Ke depannya, kata Asmoro, tren suku bunga diharapkan akan menurun tahun depan dan tahun 2025. Ini membuka peluang dan meningkatnya lagi potensi permintaan kredit.
Menurutnya, ini menjadi peluang bagi sektor perbankan di tahun 2024 nanti dan juga 2025 untuk menggenjot penyaluran kredit.
Tepisah, Direktur Eksekutif Center of Reform Economics (CORE) Mohammad Faisal menduga fenomena makan tabungan di masyarakat Indonesia karena ada penurunan pendapatan, sehingga porsi tabungan harus diambil untuk menutupi kebutuhan.
“Konsumsi ini ada primer sampai tersier. Primer ini tidak bisa dikurangi, jadi kalau kurang mau tidak mau harus ambil dari tabungan,” katanya kepada CNBC Indonesia, dikutip Kamis, (21/12/2023).
Berdasarkan Survei Konsumen dari Bank Indonesia, rasio tabungan terhadap pendapatan per Oktober 2023 turun jauh dibandingkan posisi sebelum pandemi Covid-19 atau Oktober 2019.
Pada bulan kesepuluh tahun ini rasio simpanan terhadap pendapatan masyarakat Indonesia sebesar 15,7%. Pengeluaran dan pembayaran cicilan, masing-masing 76,3% dan 8,8%.
Pada bulan yang sama tahun 2019, rasio simpanan terhadap pengeluaran masyarakat di Tanah Air masih jauh lebih besar, yakni 19,8%. Pasalnya pengeluaran dan pembayaran cicilan pada periode itu sebesar 68% dan 12,2%.

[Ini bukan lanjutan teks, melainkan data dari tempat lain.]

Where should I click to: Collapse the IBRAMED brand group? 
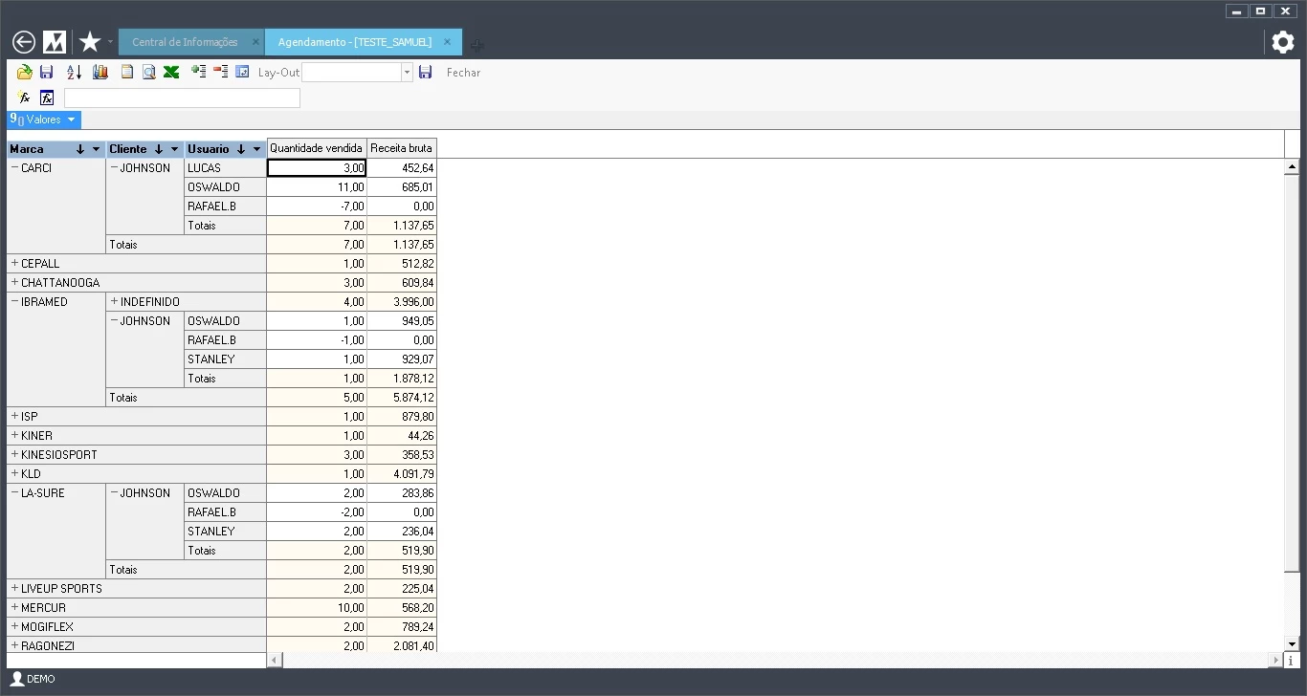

Berdasarkan data BI, kelompok masyarakat dengan pendapatan Rp 4,1 juta hingga Rp 5 juta yang mengalami penurunan rasio simpanan terhadap pendapatan paling dalam atau sebesar 460 basis poin (bps). Kemudian disusul oleh kelompok pendapatan Rp 2,1 juta hingga Rp 3 juta, yakni merosot 400 bps.